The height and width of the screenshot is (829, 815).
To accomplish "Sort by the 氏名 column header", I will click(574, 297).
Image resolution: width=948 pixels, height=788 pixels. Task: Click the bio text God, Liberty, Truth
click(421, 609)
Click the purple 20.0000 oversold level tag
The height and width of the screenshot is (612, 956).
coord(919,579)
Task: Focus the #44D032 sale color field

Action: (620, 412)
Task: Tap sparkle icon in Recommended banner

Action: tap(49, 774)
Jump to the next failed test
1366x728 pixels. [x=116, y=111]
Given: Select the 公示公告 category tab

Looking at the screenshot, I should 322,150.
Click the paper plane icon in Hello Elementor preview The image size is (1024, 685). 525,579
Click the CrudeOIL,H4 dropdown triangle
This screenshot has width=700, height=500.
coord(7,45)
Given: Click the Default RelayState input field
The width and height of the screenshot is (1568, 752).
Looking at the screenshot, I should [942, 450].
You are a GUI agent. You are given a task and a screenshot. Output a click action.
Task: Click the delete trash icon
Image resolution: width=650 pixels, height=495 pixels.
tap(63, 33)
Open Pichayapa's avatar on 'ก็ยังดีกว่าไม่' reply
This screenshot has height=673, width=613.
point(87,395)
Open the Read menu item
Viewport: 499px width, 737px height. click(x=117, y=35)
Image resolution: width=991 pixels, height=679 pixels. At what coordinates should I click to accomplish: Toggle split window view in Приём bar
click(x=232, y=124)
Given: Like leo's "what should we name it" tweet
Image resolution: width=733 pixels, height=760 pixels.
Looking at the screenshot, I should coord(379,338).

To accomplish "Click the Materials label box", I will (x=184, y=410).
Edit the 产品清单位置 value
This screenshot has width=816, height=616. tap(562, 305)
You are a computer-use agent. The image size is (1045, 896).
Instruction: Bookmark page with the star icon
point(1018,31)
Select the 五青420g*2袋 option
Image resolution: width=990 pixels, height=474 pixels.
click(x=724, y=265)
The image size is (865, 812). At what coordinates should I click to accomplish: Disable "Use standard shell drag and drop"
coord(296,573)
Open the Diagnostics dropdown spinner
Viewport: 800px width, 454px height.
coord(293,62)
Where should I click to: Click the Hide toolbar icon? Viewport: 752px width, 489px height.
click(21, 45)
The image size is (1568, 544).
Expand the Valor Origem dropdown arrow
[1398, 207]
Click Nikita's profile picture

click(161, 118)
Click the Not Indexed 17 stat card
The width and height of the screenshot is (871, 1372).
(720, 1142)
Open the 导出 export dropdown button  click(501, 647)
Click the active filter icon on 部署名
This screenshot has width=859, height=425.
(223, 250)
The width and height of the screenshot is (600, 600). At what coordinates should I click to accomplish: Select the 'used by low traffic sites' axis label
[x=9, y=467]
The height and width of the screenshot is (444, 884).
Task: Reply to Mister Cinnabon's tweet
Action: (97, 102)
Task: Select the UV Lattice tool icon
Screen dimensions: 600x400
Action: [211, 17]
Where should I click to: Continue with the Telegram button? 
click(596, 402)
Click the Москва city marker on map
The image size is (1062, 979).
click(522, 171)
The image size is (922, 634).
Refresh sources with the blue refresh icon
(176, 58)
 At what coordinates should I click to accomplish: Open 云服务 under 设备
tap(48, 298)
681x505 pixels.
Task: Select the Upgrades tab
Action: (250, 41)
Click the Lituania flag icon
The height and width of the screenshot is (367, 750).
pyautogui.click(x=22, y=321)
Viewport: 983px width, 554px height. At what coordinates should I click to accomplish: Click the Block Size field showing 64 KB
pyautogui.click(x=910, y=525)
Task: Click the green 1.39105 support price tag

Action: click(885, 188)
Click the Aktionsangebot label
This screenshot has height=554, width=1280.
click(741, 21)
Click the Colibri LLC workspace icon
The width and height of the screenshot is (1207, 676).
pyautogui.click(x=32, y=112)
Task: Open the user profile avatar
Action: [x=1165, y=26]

——

▸ **Work instruction**
Restate the material word for word, keeping every line intact.

▸ **Exercise answer**
The height and width of the screenshot is (829, 815).
To accomplish "Sort by the 氏名 column header", I will click(574, 297).
Image resolution: width=948 pixels, height=788 pixels. Task: Click the bio text God, Liberty, Truth
click(421, 609)
Click the purple 20.0000 oversold level tag
The height and width of the screenshot is (612, 956).
coord(919,579)
Task: Focus the #44D032 sale color field

Action: (620, 412)
Task: Tap sparkle icon in Recommended banner

Action: tap(49, 774)
Jump to the next failed test
1366x728 pixels. [x=116, y=111]
Given: Select the 公示公告 category tab

Looking at the screenshot, I should 322,150.
Click the paper plane icon in Hello Elementor preview The image size is (1024, 685). 525,579
Click the CrudeOIL,H4 dropdown triangle
This screenshot has width=700, height=500.
coord(7,45)
Given: Click the Default RelayState input field
The width and height of the screenshot is (1568, 752).
Looking at the screenshot, I should [942, 450].
You are a GUI agent. You are given a task and a screenshot. Output a click action.
Task: Click the delete trash icon
Image resolution: width=650 pixels, height=495 pixels.
tap(63, 33)
Open Pichayapa's avatar on 'ก็ยังดีกว่าไม่' reply
This screenshot has height=673, width=613.
point(87,395)
Open the Read menu item
Viewport: 499px width, 737px height. click(x=117, y=35)
Image resolution: width=991 pixels, height=679 pixels. At what coordinates should I click to accomplish: Toggle split window view in Приём bar
click(x=232, y=124)
Given: Like leo's "what should we name it" tweet
Image resolution: width=733 pixels, height=760 pixels.
Looking at the screenshot, I should coord(379,338).

To accomplish "Click the Materials label box", I will (x=184, y=410).
Edit the 产品清单位置 value
This screenshot has width=816, height=616. tap(562, 305)
You are a computer-use agent. The image size is (1045, 896).
Instruction: Bookmark page with the star icon
point(1018,31)
Select the 五青420g*2袋 option
Image resolution: width=990 pixels, height=474 pixels.
click(x=724, y=265)
The image size is (865, 812). At what coordinates should I click to accomplish: Disable "Use standard shell drag and drop"
coord(296,573)
Open the Diagnostics dropdown spinner
Viewport: 800px width, 454px height.
coord(293,62)
Where should I click to: Click the Hide toolbar icon? Viewport: 752px width, 489px height.
click(21, 45)
The image size is (1568, 544).
Expand the Valor Origem dropdown arrow
[1398, 207]
Click Nikita's profile picture

click(161, 118)
Click the Not Indexed 17 stat card
The width and height of the screenshot is (871, 1372).
(720, 1142)
Open the 导出 export dropdown button  click(501, 647)
Click the active filter icon on 部署名
This screenshot has width=859, height=425.
(223, 250)
The width and height of the screenshot is (600, 600). At what coordinates should I click to accomplish: Select the 'used by low traffic sites' axis label
[x=9, y=467]
The height and width of the screenshot is (444, 884).
Task: Reply to Mister Cinnabon's tweet
Action: (97, 102)
Task: Select the UV Lattice tool icon
Screen dimensions: 600x400
Action: [211, 17]
Where should I click to: Continue with the Telegram button? 
click(596, 402)
Click the Москва city marker on map
The image size is (1062, 979).
click(522, 171)
The image size is (922, 634).
Refresh sources with the blue refresh icon
(176, 58)
 At what coordinates should I click to accomplish: Open 云服务 under 设备
tap(48, 298)
681x505 pixels.
Task: Select the Upgrades tab
Action: (250, 41)
Click the Lituania flag icon
The height and width of the screenshot is (367, 750).
pyautogui.click(x=22, y=321)
Viewport: 983px width, 554px height. At what coordinates should I click to accomplish: Click the Block Size field showing 64 KB
pyautogui.click(x=910, y=525)
Task: Click the green 1.39105 support price tag

Action: click(885, 188)
Click the Aktionsangebot label
This screenshot has height=554, width=1280.
click(741, 21)
Click the Colibri LLC workspace icon
The width and height of the screenshot is (1207, 676).
pyautogui.click(x=32, y=112)
Task: Open the user profile avatar
Action: [x=1165, y=26]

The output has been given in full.